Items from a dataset
____________

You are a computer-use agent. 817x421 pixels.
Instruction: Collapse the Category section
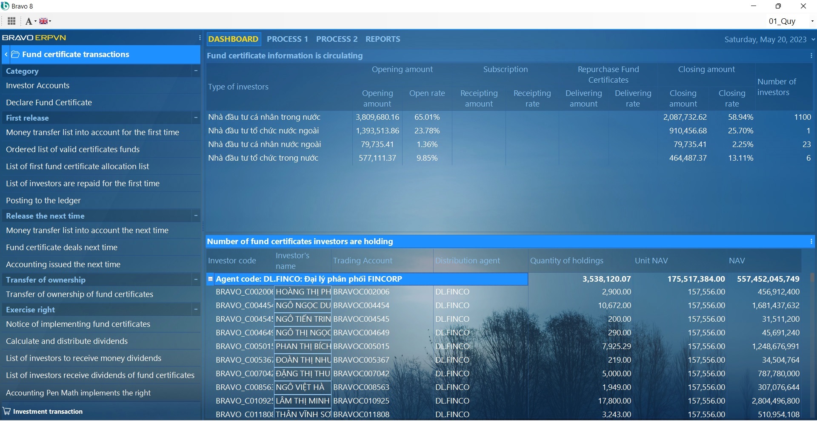coord(195,71)
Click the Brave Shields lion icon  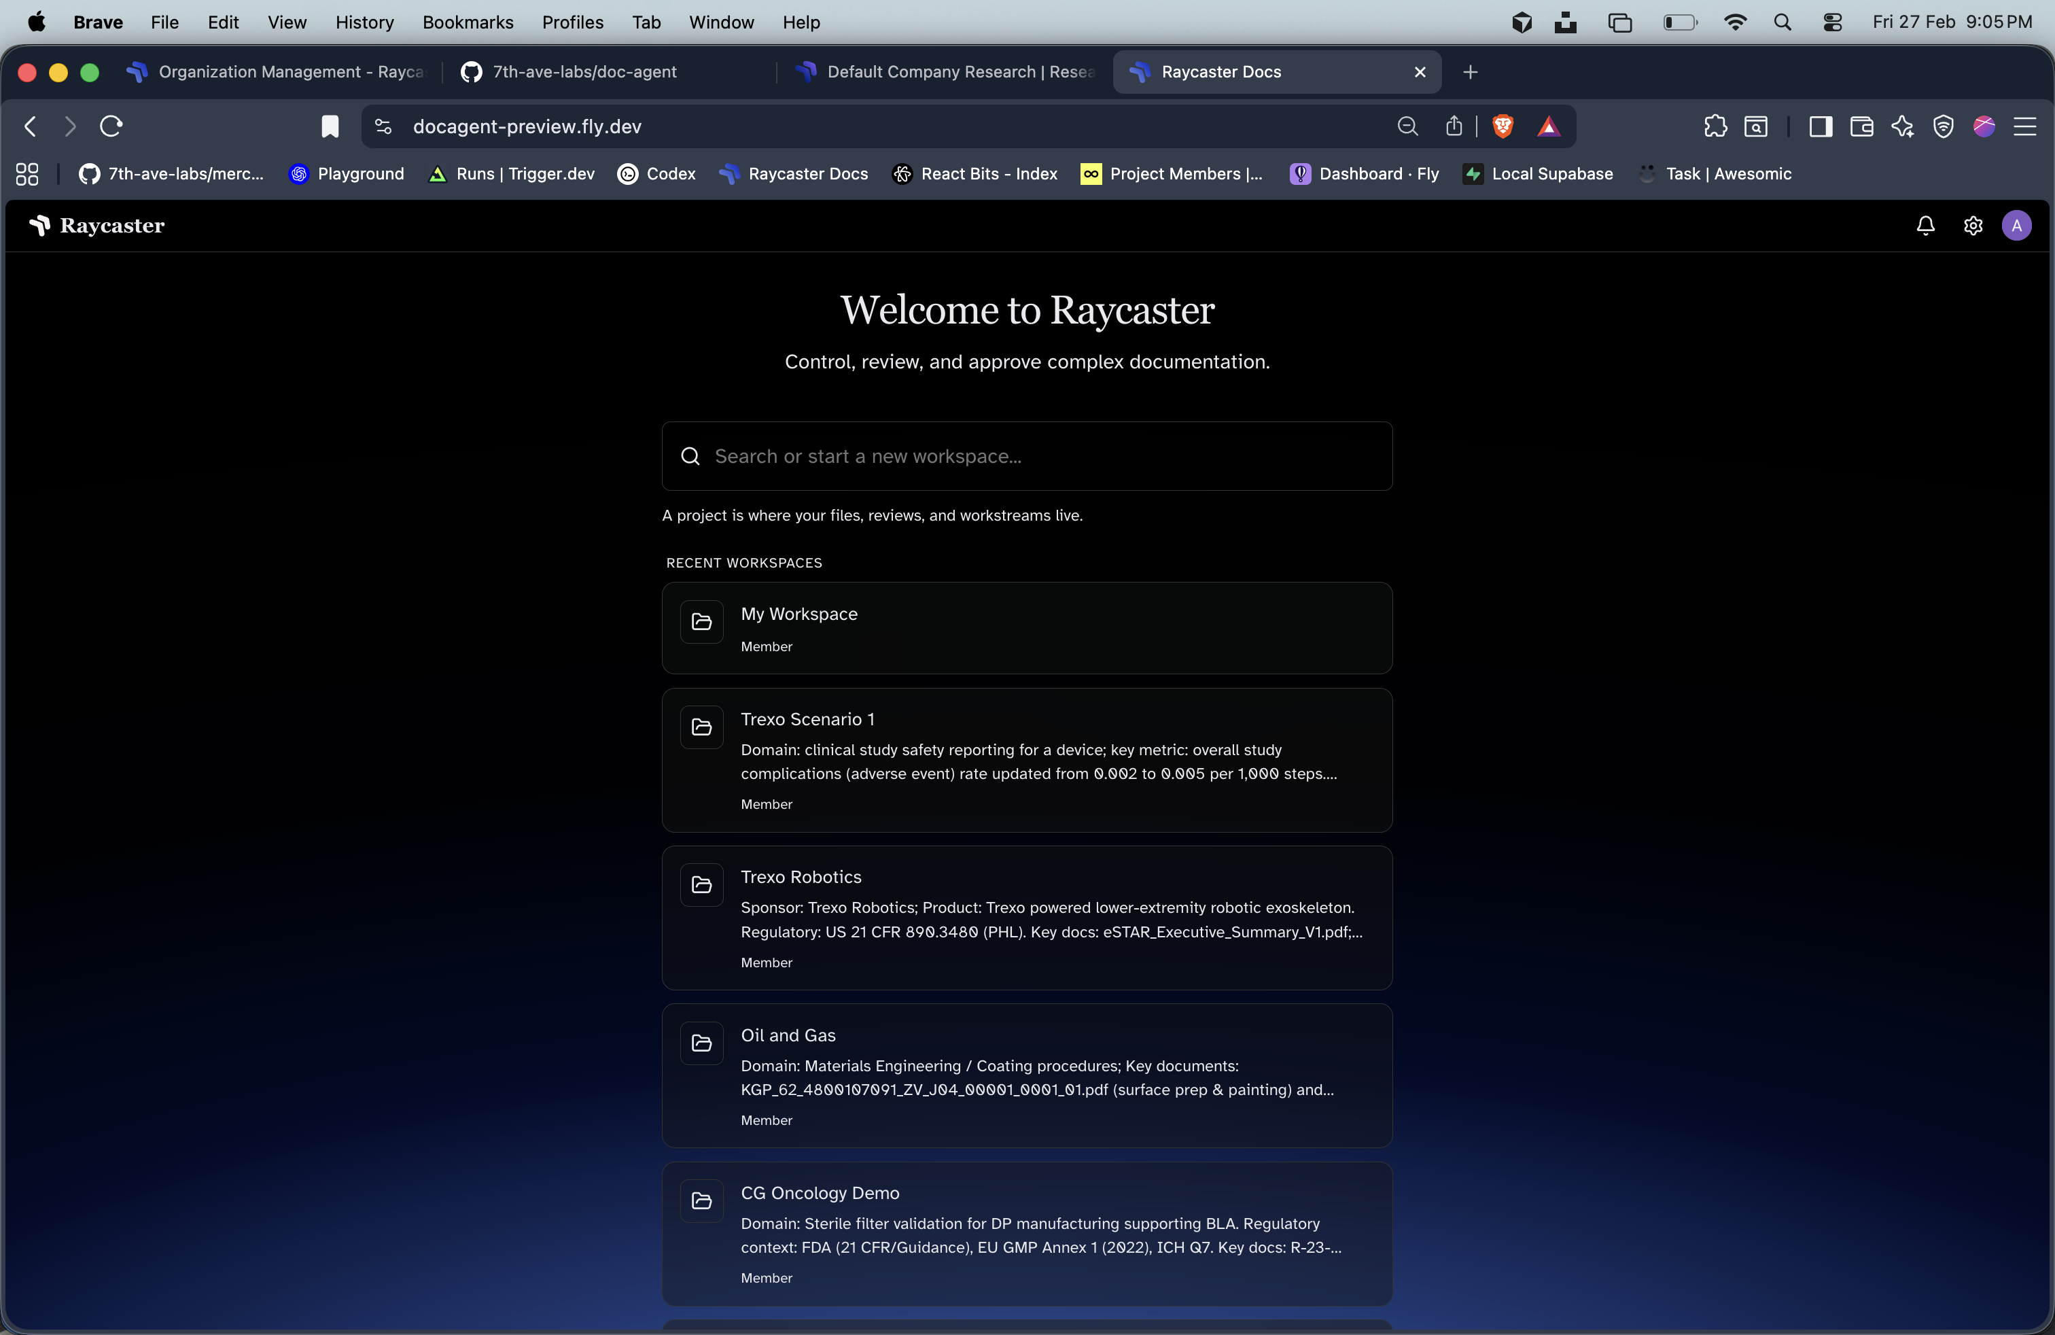tap(1502, 127)
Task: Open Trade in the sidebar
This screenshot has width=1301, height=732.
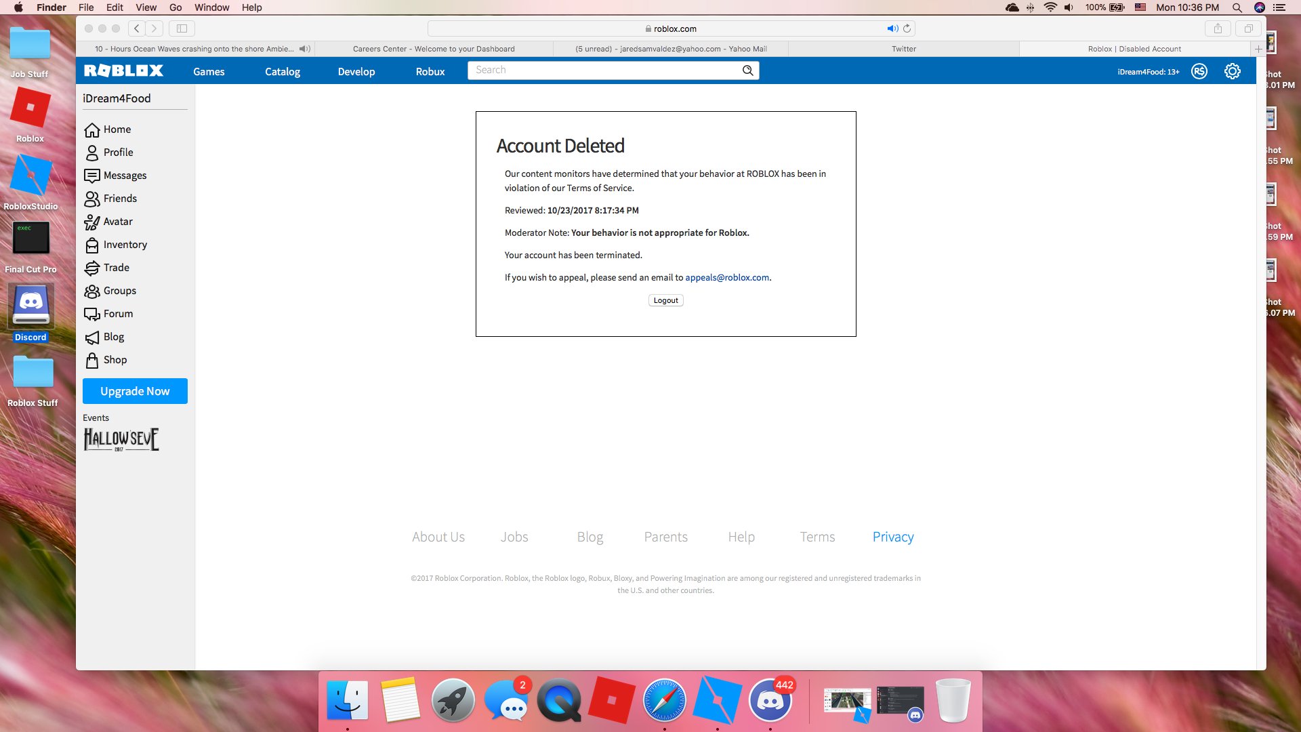Action: pyautogui.click(x=116, y=268)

____________

Instructions for the task: The copy must start at the line containing "Task: Open Trade in the sidebar" and end at the last line of the data, matching each line exactly. It must hold no pictures.

Written answer:
Task: Open Trade in the sidebar
This screenshot has width=1301, height=732.
Action: pyautogui.click(x=116, y=268)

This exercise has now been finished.